This is part 1 of 2. This is the electronics part and the next installment will deal with the transforme etc. as well as the encasing and front panel.
I know some of you will see this as a complicated circuit, but, as with any circuit, if you slice it up into functional blocks, it will become pretty simple to wrap your head around - read on and I promise that it won't bite you ;)
The circuit makes for a simple, but stable, power supply regulator circuit, which only needs a single potentiometer to adjust the positive rail, the negative rail tracks the positive (but negative going of course),
Step 1: BOM and Tools
Bill of Materials
Resistors (all 0.25W):
- R1 270 Ohm
- R1B Depends on potentiometer value - please see text on schematic
- R2..R5 10k
- R6..R9 22k
- R10 220 Ohm
- R11 120 Ohm
- Pot1 5k Lin potentiometer (but see text on schematic for alternatives)
- C1, C2 100n
- C3, C5, C6, C8 220n
- C4 10µ
- C7 47µ
- D1..D3 1N400n (4001 to 4007)
- ZD1, ZD2 ZPD3V3 (3.3V Zener diodes, but see text for alternatives)
- IC1 LM317 (Positive voltage regulator)
- IC2 TL072 (Dual Op-amp)
- IC3 LM337 (Negative voltage regulator)
- K1, K2 3-way screw terminal blocks (or solder the wires)
- J1 a wire jumper/link (a short piece of solid wire)
- Heatsinks for the voltage regulators, but they'll be discussed in the next installment.
- Soldering iron and related paraphernalia
- A pair of side/diagonal/whatever cutters
- Multimeter (DVM)
Not explicitly needed, but still nice to have:
- A pair of flat nose or chain nose pliers
- An oscilloscope (any kind really)
- An ample supply of Scotch & Coke - 18+ only ;)
The reason for this
Working with op-amps, a +/- supply is nice (sometimes even needed) to have and a variable supply allows you to e.g. verify the function of a circuit at lower voltage limits, or to run at logic voltages when interfacing such, while still being able to crank it up to a total of 30V rail voltage (+/-15V).
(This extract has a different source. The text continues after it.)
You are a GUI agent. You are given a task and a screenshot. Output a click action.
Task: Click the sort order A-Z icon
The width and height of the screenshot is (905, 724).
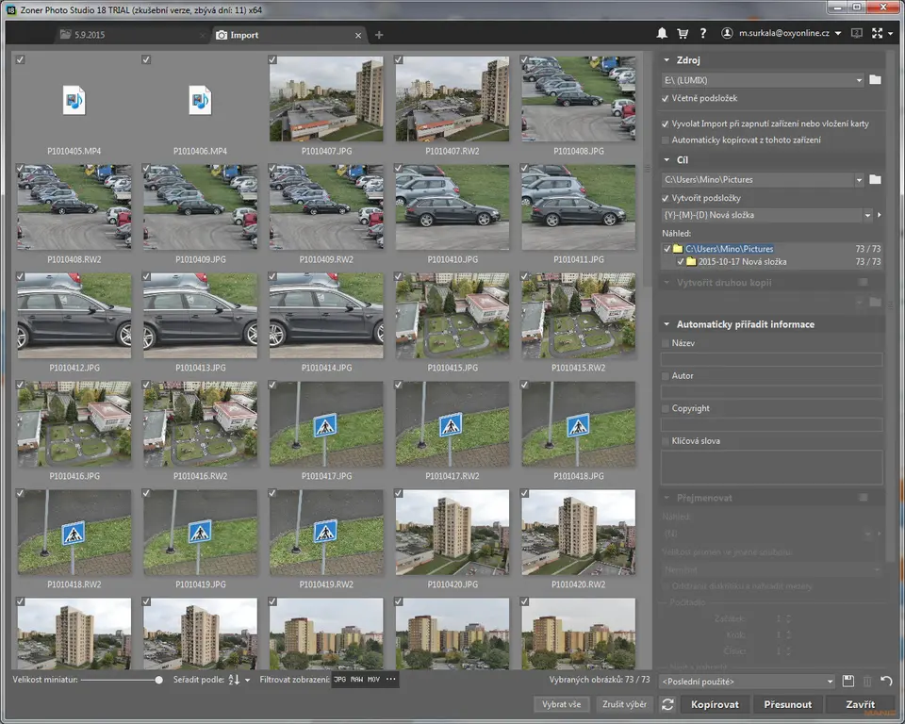tap(235, 679)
Even if you just need a single supply, this will do up to 15V and 1A, however, this is not to be considered a lab supply, as it has got no variable current limiting, but that does not detract from its usefulness, as current limiting is a "Nice to have" thing, that will allow you to have "stupid moments" at the wrong time ;)
If you would rather make e.g. a 30V/10A (or whatever) supply with bells and whistles, please go somewhere else for now, but I rarely need over 15..18V (24..28V on seldom occasions for motors, but who can live with just one supply anyway) and being an electronic engineer with decades of R&D, I am supposed to know what I need :)
Beware though, of false power claims, which seems to infest the entire web (even this site), Just like if I "sold" this supply as being capable of 55.5W, from the fact that the max. voltage/current the LM317/337 can handle is 37V at 1.5A. The 30W it _can_ handle safely (with proper heatsinking), will be enough for most circuits. And a power supply is not really a power supply until it has got power in - so, for the moment (until part 2), this is only an elaborate voltage regulator.
If this (both parts) is well received, I will later post a real lab supply and a practically noiseless (ripple+noise way below 1µV) 9V supply for e.g. guitar pedals, sensitive mike- and instrumentation circuits. Really not trying to sound like a pouting teenager here, but if interest is as low as with the first circuit I posted, it will get more feedback on my web site. Remember, views ain't feedback ;)
Step 2: Discussion of the Circuit
As you can see in the picture above, I have divided the circuit into its functional blocks.
Block A - Power input
The PSU is designed for +/-18V in, but the maximum rating of the supply to the op-amp (a TL072) is +/-18V, so it has to be lowered for a couple of reasons.
First off, you should NEVER run a component at its max. ratings! These ratings are not the manufacturers guarantee, that the component will handle those numbers well, but more of a guarantee, that crossing these limits is a sure way to kill your component (if not immediately, then in a near future).
Second - when you use a mains transformer, its output has to follow the mains voltage, which can vary a bit around the nominal - e.g. the EU harmonizing of mains voltage to 230V a number of years ago, did not really change a thing, because a wide tolerance (+10%/-6%) was incorporated in the bill, as it would have been extremely expensive to actually have the entire EU change all their mains equipment, so the mains voltage in the UK can keep at 240V as always, while the rest of the EU kept to their 220V - all within regulation (wonder how much taxpayer money was poured into passing such a nonsense bill). A 230V nominal transformer will thus have a different (higher) output in theb UK, than the same transformer used in the rest of the EU.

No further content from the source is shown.